It’s the time of Eid when a bunch of good telefilms and short films air in Bangladesh. Although I haven’t been into watching Bengali shows for some time, it drew my attention. Recently, a Facebook friend from Bangladesh wrote a long post criticizing one of their most talked-about telefilms and that got to me. There are many things you may not relate to, but here’s how it was.
The story is about Arakh, the eldest son of a typical middle-class family. He has two siblings: Ansh and Ayushi. It’s been a year since Ayushi’s divorce; she also has a little kid. After her split, she moved in with them. Ansh is in high school or college. Arakh’s father has retired and his mother is a housewife, making Arakh the sole earner for his family of six people. He holds a degree and achieved good marks on competitive exams but still struggles to find work – currently he gives private tuition to school kids, though this income may not be enough for everyone’s needs. Ayushi is trying to start her own business but hasn’t had any success yet.

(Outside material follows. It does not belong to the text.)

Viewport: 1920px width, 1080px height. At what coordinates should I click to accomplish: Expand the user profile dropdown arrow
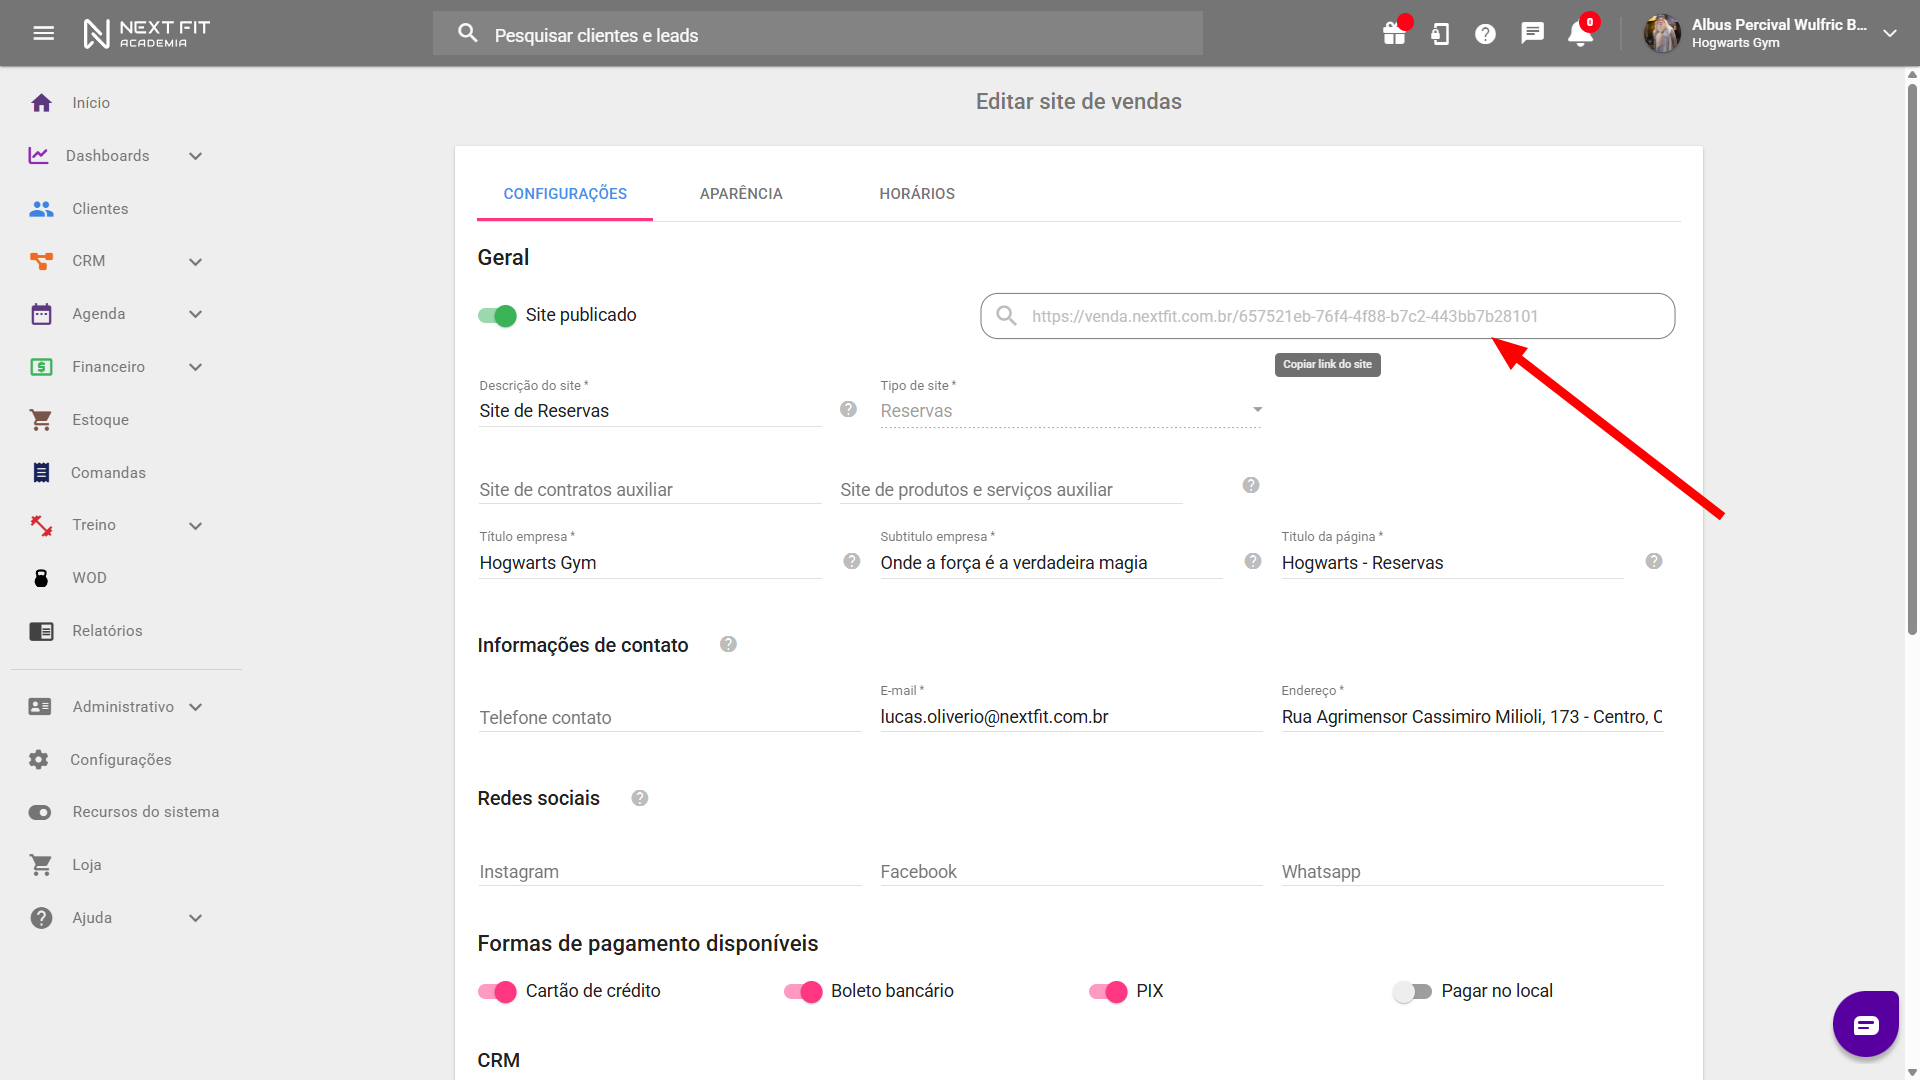[1889, 33]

Arakh is in a relationship with Medha, who comes from a wealthy family. Like Arakh, Medha is kind and understanding; she knows of his financial problems and never asks for expensive gifts. Her parents are seeking someone suitable to marry her off and are unaware of Arakh’s existence. Medha wanted to tell them about him as soon as he got a decent job, so she kept rejecting marriage proposals.
Arakh’s father was a renowned professor, and everyone loved him. To end his son’s suffering, he asked one of his former students who is now successful to help him out. Arakh went for an interview but the student didn’t show much interest in hiring him. Furthermore, Arakh lost two or three tutoring jobs, making it even worse. He started teaching at coaching centers for double shifts and had hardly any time for himself. Despite all these hardships, Arakh managed to stay strong in front of his family and girlfriend. He bought chocolates for his little niece and gave his meager savings to his brother Ansh. He never complained about life or fate.
One day, Arakh got a call from Medha. Her father wanted to marry her off to the guy they had chosen, but she refused. When her father demanded a good reason, Arakh met with Medha and told her the truth: he wasn’t sure about his job or career; he had many responsibilities; his family depended on him. So, he suggested that Megha should marry the man her parents had picked for her. A few days later, Megha asked Arakh to meet one last time. She brought gifts for him and his family—something Arakh never accepted before—but this time she begged him to take them. As Megha drove away in her car, bidding goodbye to Arakh, tears rolled down his cheeks.
It lasted 1.5 hours, so there were many things that made the audience question why family members weren’t helping, why Megha didn’t ask her father to help Arakh and more. I’m no critic—I enjoyed every bit of the telefilm. We always want a happy ending, but does it come so easily?
[Edit: I mixed up the character names with another movie- however I was talking about story of Boro Chhele.]